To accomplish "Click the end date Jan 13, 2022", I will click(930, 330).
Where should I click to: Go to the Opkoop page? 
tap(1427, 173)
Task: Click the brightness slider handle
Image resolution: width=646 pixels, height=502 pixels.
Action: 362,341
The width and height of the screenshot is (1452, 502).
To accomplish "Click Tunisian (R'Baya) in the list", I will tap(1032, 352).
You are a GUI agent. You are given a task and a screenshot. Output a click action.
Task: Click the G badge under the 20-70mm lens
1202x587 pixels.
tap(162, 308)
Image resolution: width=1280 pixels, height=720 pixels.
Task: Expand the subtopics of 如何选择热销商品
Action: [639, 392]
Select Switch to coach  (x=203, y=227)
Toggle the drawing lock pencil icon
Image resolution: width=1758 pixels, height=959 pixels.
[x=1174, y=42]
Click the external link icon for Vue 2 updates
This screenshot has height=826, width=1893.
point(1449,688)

------------------------

#### EXERCISE REQUIREMENTS:
Can you output the listing from the line with "The width and" up to and including the line with "will tap(1032, 352)." as a two-column CSV with columns instruction and action? Give one row per request, with its text and its answer each in a single quoted field and line breaks turned into spaces.

#### ANSWER:
instruction,action
"The width and height of the screenshot is (1452, 502). To accomplish ""Click Tunisian (R'Baya) in the list"",","I will tap(1032, 352)."